## WORK TASK
If a line in the records contains the string "agent", show that line.
+===+
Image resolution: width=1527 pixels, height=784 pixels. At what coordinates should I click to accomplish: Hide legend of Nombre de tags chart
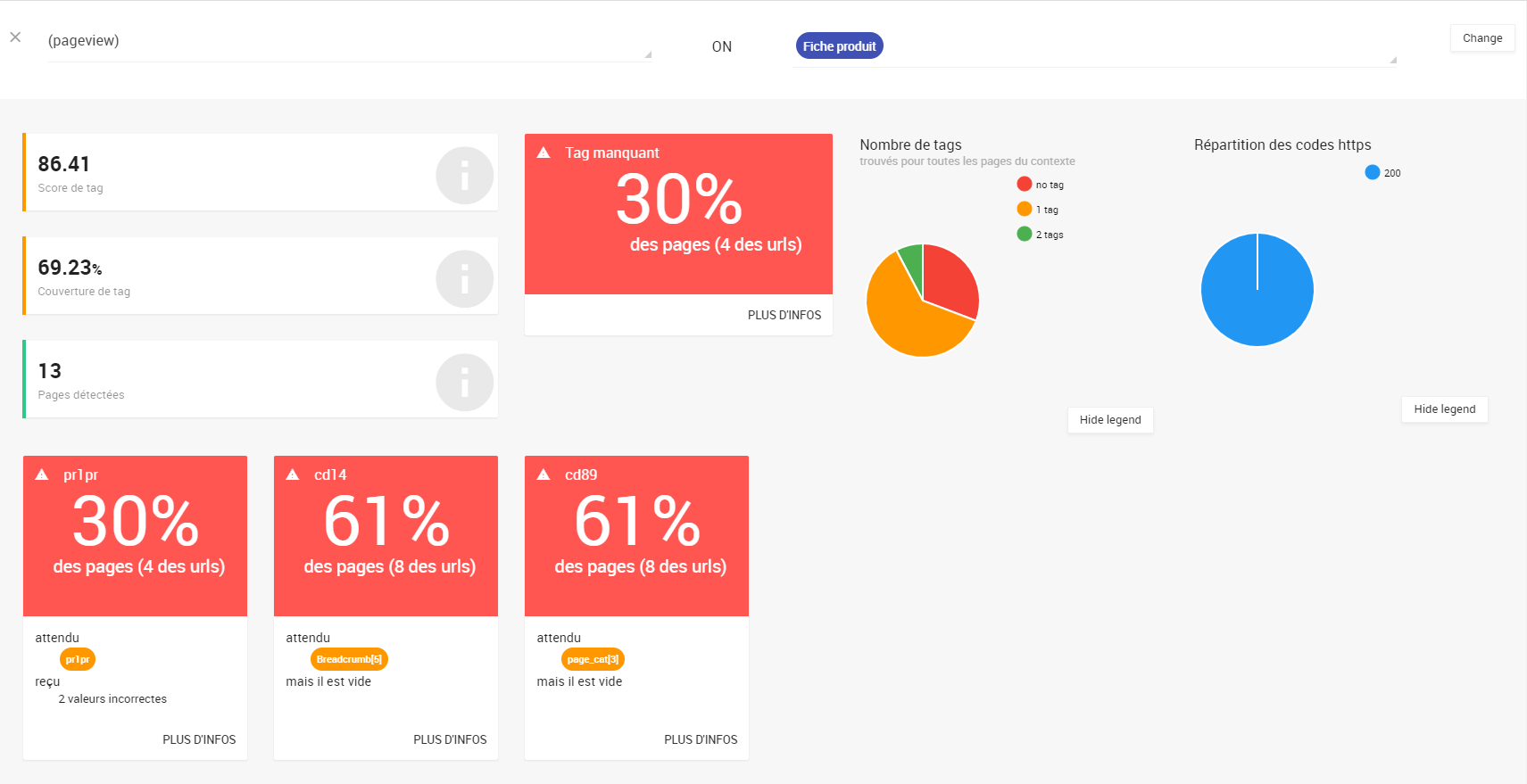click(x=1110, y=420)
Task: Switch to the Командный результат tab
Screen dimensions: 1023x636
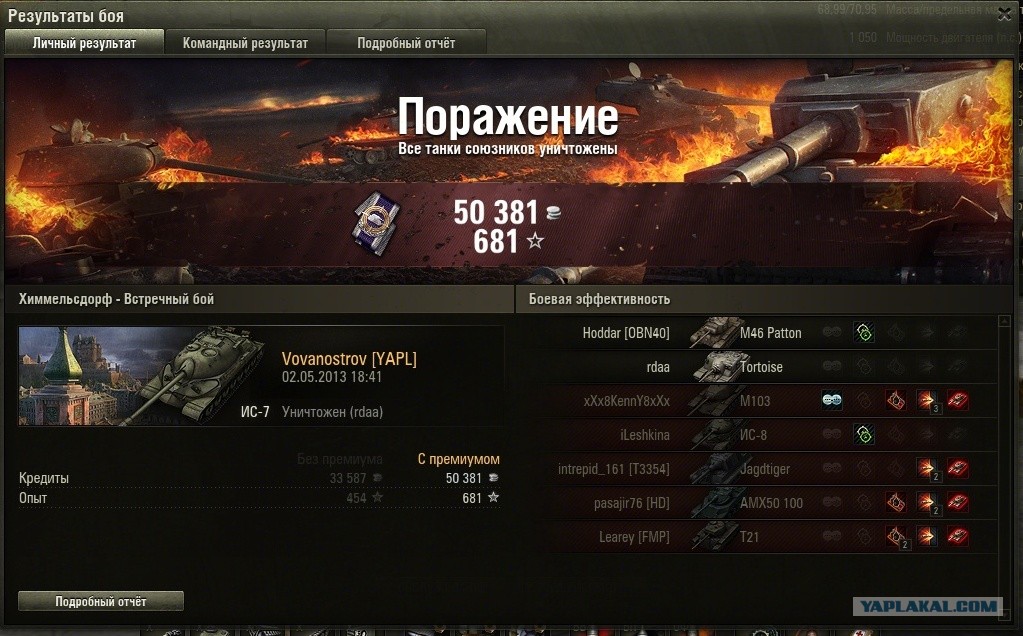Action: click(x=245, y=43)
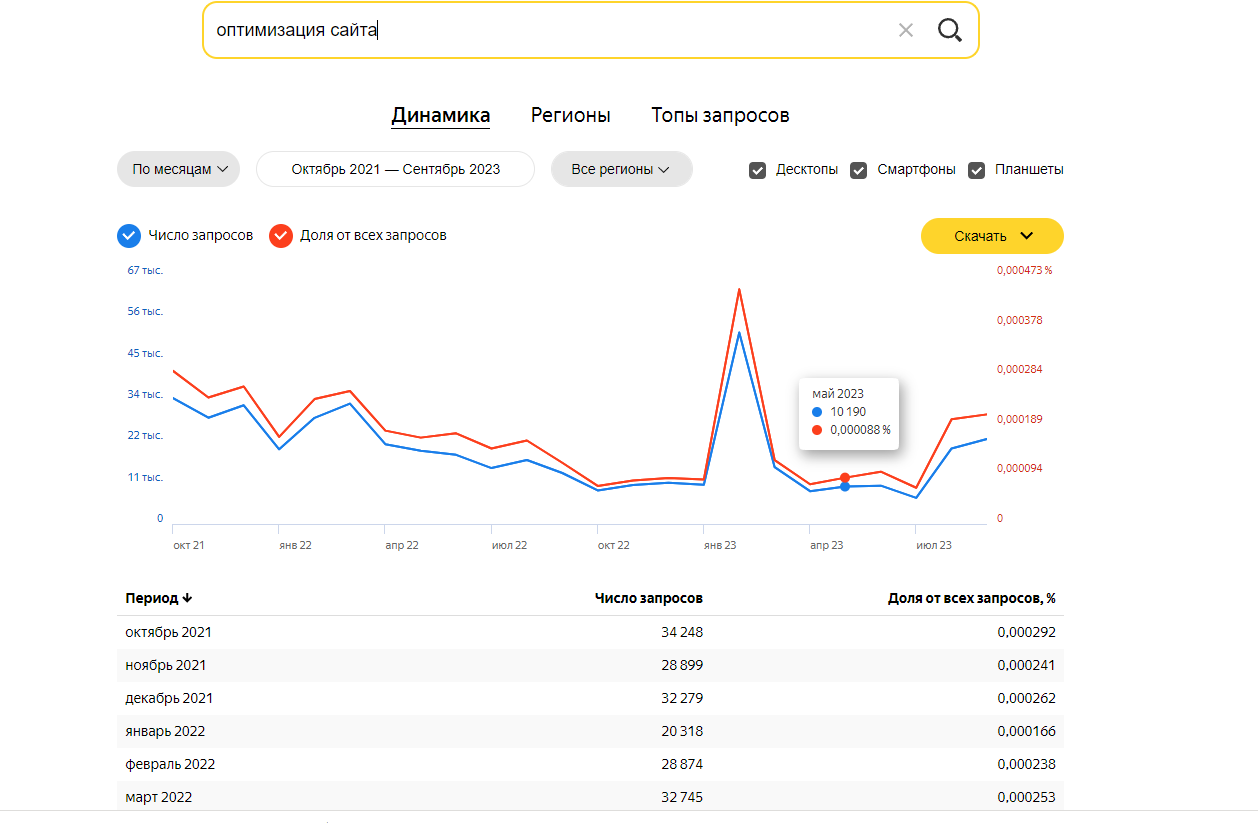Click the blue May 2023 data point

pyautogui.click(x=845, y=487)
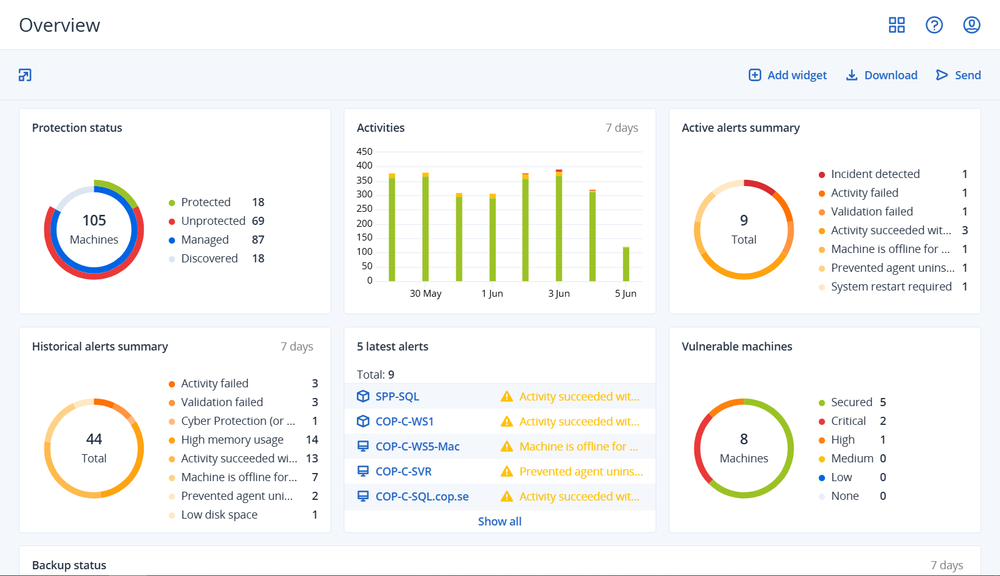This screenshot has width=1000, height=576.
Task: Select the Unprotected legend entry
Action: (x=212, y=221)
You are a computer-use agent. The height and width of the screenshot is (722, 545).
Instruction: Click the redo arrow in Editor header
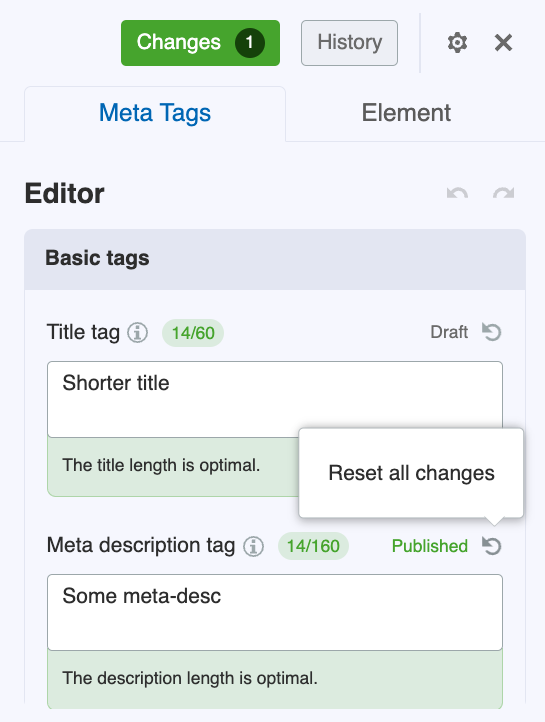[504, 193]
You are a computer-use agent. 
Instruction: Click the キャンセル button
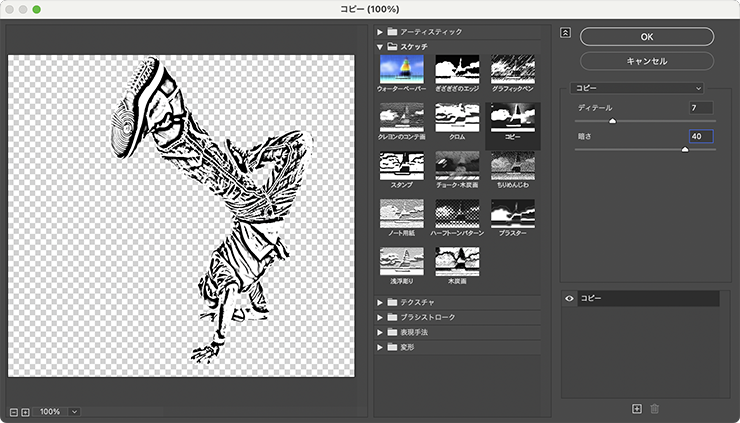[x=647, y=61]
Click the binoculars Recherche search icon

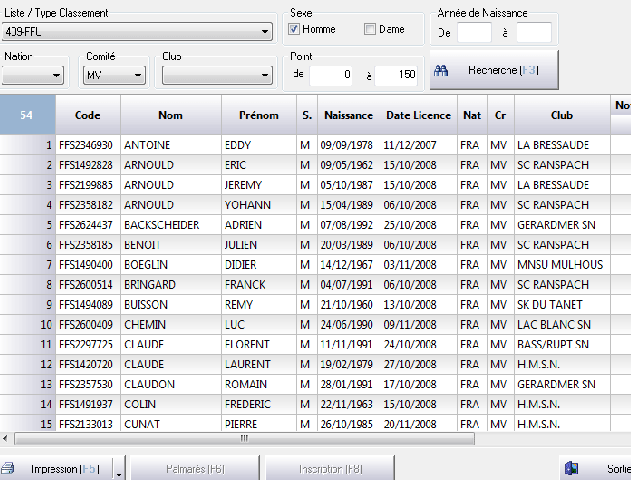point(441,70)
+===+
## SOLUTION
You are a computer-use agent. The height and width of the screenshot is (722, 545).
You are a computer-use agent. 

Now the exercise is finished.